- _Текст для чтения_
Боже, спаси русских!
Шрифт:
Вот они – оппозиции: русская эмоциональность – западная рассудочность, русская хаотичность – западная упорядоченность. В глазах европейца русские становятся олицетворением первозданной дионисийской стихии.
Широта – титульное свойство русского характера. Широкий человек любит широкие жесты, действует с размахом, живет на широкую ногу – словом, человек широкой души. Это щедрый и великодушный человек, не знающий мелочности, готовый простить другим людям их мелкие прегрешения. Он щедр и хлебосолен, он нерасчетлив и расточителен. Ах, как русский расходует себя: не только материальные блага, но и чувства, – не задумываясь о последствиях.
Лингвист А. Д. Шмелев отмечает при этом, что «в системе этических оценок, свойственных русской языковой картине мира, широта в таком понимании – в целом положительное качество. Напротив того, мелочность безусловно осуждается,
«Счастливцев. Уж вы не хотите ли мне взаймы дать, Геннадий Демьяныч? Надо правду сказать, душа-то нынче только у трагиков и осталась. Вот покойный Корнелий, бывало, никогда товарищу не откажет, последним поделится. Всем бы трагикам с него пример брать.
Несчастливцев. Ну, ты этого мне не смей говорить! И у меня тоже душа широкая; только денег я тебе не дам, самому, пожалуй, не хватит. А пожалеть тебя, брат Аркашка, я пожалею».

- _Материал_
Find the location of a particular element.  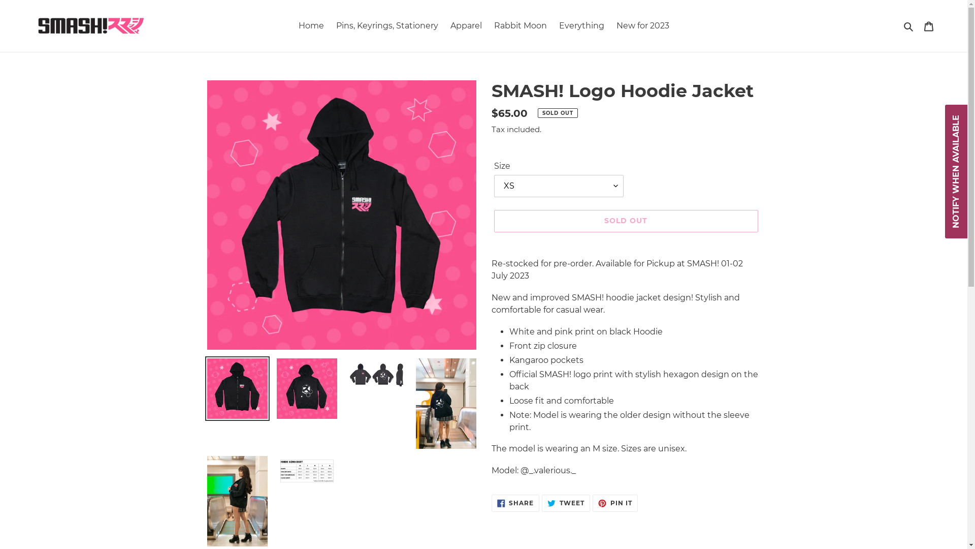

- _Требования_
Выпишите дословно отрывок из текста о русском характере, начиная со слов «Широта – титульное» и заканчивая словами «задумываясь о последствиях.».

- _Ответ ниже_
Широта – титульное свойство русского характера. Широкий человек любит широкие жесты, действует с размахом, живет на широкую ногу – словом, человек широкой души. Это щедрый и великодушный человек, не знающий мелочности, готовый простить другим людям их мелкие прегрешения. Он щедр и хлебосолен, он нерасчетлив и расточителен. Ах, как русский расходует себя: не только материальные блага, но и чувства, – не задумываясь о последствиях.